• **QUÉ SE PIDE**
¿Puedes volcar en un CSV de dos columnas, entrada y salida, las líneas desde la que contiene "Screen dimensions: 746x466" hasta la que contiene "[x=47, y=62]", ambas incluidas? Usa una fila para cada texto con su respuesta, con cada uno en un campo entre comillas y los saltos de línea convertidos en espacios.

• **DATOS PROPORCIONADOS**

/---

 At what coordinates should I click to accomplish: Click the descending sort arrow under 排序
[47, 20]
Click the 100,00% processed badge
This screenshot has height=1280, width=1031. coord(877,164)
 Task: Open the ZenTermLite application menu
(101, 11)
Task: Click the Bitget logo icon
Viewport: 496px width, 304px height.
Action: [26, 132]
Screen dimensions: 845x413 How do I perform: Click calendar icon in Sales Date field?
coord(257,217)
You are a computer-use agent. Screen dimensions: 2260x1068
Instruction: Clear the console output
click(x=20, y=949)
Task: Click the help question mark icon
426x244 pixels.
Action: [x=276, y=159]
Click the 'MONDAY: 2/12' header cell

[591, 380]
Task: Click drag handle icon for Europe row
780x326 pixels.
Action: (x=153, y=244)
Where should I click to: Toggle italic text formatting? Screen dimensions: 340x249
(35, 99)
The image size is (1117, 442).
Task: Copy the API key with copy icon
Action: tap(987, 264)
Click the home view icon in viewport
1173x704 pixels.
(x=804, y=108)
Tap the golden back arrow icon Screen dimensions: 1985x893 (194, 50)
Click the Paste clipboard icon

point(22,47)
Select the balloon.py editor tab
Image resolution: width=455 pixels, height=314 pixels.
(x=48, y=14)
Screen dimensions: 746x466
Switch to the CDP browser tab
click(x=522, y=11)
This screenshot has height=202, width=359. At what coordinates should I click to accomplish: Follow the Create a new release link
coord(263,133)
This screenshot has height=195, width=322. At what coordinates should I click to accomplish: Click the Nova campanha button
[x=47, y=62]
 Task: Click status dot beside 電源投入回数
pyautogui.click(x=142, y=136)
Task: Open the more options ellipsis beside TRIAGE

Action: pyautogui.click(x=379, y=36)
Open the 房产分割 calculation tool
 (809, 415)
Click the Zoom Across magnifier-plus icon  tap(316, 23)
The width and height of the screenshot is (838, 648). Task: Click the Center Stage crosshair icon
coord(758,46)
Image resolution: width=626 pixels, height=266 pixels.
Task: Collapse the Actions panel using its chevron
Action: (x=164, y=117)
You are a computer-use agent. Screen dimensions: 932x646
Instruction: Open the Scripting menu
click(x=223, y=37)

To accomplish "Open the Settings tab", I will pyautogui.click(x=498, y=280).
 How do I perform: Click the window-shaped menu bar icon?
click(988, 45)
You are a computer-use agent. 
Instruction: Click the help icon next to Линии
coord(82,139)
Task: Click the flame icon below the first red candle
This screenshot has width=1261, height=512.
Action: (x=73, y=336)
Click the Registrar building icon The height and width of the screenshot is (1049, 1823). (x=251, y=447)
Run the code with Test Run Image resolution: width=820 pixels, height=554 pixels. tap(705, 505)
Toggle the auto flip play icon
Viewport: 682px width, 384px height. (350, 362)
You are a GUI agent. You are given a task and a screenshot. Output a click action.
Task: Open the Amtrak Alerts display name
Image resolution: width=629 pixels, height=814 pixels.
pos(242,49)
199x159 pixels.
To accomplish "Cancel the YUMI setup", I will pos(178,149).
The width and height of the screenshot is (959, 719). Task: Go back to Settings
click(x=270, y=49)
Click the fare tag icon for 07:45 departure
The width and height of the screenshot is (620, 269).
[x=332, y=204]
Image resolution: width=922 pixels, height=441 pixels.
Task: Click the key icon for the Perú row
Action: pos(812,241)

\---

• **RESULTADO**
entrada,salida
"Screen dimensions: 746x466 Switch to the CDP browser tab","click(x=522, y=11)"
"This screenshot has height=202, width=359. At what coordinates should I click to accomplish: Follow the Create a new release link","coord(263,133)"
"This screenshot has height=195, width=322. At what coordinates should I click to accomplish: Click the Nova campanha button","[x=47, y=62]"